А ведь она действительно отгородилась от него, сообразила Ева. Нет, они оба отгородились друг от друга. Позакрывали дверки.
– Да, мне бы не помешала помощь. Начать хоть с системы охраны в школе.
– Я – твой человек.
Ева бросила на него взгляд и улыбнулась:
– Это точно.
Она погрузилась в сон, а потом, перед самым рассветом, погрузилась в любовь. Ее разбудили его теплые губы. Теплые, сладкие, зовущие ее. И ее губы ответили на зов. Его руки взволновали ее. Сердце Евы как будто вздохнуло с облегчением. Ощутив его жар и ритм, она раскрылась.
В полной тишине, в мягкой, успокаивающей темноте их тела сомкнулись.
Они искали и находили утешение. Давали друг другу безмолвные клятвы. Насыщали друг друга.
Она уютно устроилась в сгибе его руки и задремала.
– Надо было дать тебе поспать.
– Мне так хорошо, что можешь не сомневаться: ты все сделал правильно. – «Все было бесподобно», – подумала она про себя. Она могла бы пролежать, свернувшись рядом с ним, до начала следующего тысячелетия. – А который час? – спросила Ева.
– Около шести.
– Тебе пора вставать?
– А мне нравится быть тут.
Ева улыбнулась в темноте.
– Я умираю с голоду.
– Да неужели?
– Серьезно. Умираю с голоду. Зря я вчера не взяла это чертово печенье со сливочной тянучкой.
– Нет, твоему организму нужно кое-что получше сливочной тянучки.
– Если хочешь трахнуть меня еще раз, имей в виду, – сначала кофе.
«Ну вот, – подумал он, – наконец-то мы вернулись».

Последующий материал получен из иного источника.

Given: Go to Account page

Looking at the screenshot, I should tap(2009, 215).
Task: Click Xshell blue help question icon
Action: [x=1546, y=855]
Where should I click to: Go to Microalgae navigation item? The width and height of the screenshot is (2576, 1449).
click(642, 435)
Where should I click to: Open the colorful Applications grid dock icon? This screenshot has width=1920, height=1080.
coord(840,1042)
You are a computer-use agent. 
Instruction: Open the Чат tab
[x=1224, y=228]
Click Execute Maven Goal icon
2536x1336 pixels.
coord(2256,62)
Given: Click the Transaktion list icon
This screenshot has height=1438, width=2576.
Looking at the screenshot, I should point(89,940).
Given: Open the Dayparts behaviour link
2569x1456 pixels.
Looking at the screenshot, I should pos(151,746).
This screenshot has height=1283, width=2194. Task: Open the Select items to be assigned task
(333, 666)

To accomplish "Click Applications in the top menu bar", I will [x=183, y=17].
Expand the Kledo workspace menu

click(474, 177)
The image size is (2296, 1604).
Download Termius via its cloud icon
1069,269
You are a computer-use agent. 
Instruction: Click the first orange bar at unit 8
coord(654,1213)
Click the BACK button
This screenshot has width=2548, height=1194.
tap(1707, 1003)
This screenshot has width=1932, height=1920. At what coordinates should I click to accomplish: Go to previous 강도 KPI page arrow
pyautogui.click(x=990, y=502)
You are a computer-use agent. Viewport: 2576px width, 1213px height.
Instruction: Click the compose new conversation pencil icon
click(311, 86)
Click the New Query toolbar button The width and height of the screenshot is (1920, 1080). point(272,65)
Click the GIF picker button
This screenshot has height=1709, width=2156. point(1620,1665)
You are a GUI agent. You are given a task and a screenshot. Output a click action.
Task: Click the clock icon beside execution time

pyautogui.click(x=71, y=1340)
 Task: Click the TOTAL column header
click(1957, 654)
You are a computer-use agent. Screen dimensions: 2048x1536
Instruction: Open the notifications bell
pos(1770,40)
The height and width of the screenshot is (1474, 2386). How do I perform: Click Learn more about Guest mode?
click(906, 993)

– Вчера кот сожрал полтора ирландских завтрака. Почему бы нам не повторить? Только на этот раз съедим их сами.
– Ты тоже не ел?
– Нет, не ел.
Ева опять улыбнулась. Приятно было сознавать, что он тоже мучился вместе с ней. Она поднялась на локтях и нависла над ним.
– Давай поедим. Много.
Они поели прямо в постели, сидя по-турецки и поставив между собой тарелки. Ева поедала яйца с таким аппетитом, словно их должны были поставить под запрет с минуты на минуту.
Рорк заметил, что она уже не так бледна. И черные круги под глазами, свидетели душевных ран, исчезли. Она взглянула на него, и он понял, что у нее еще что-то на уме.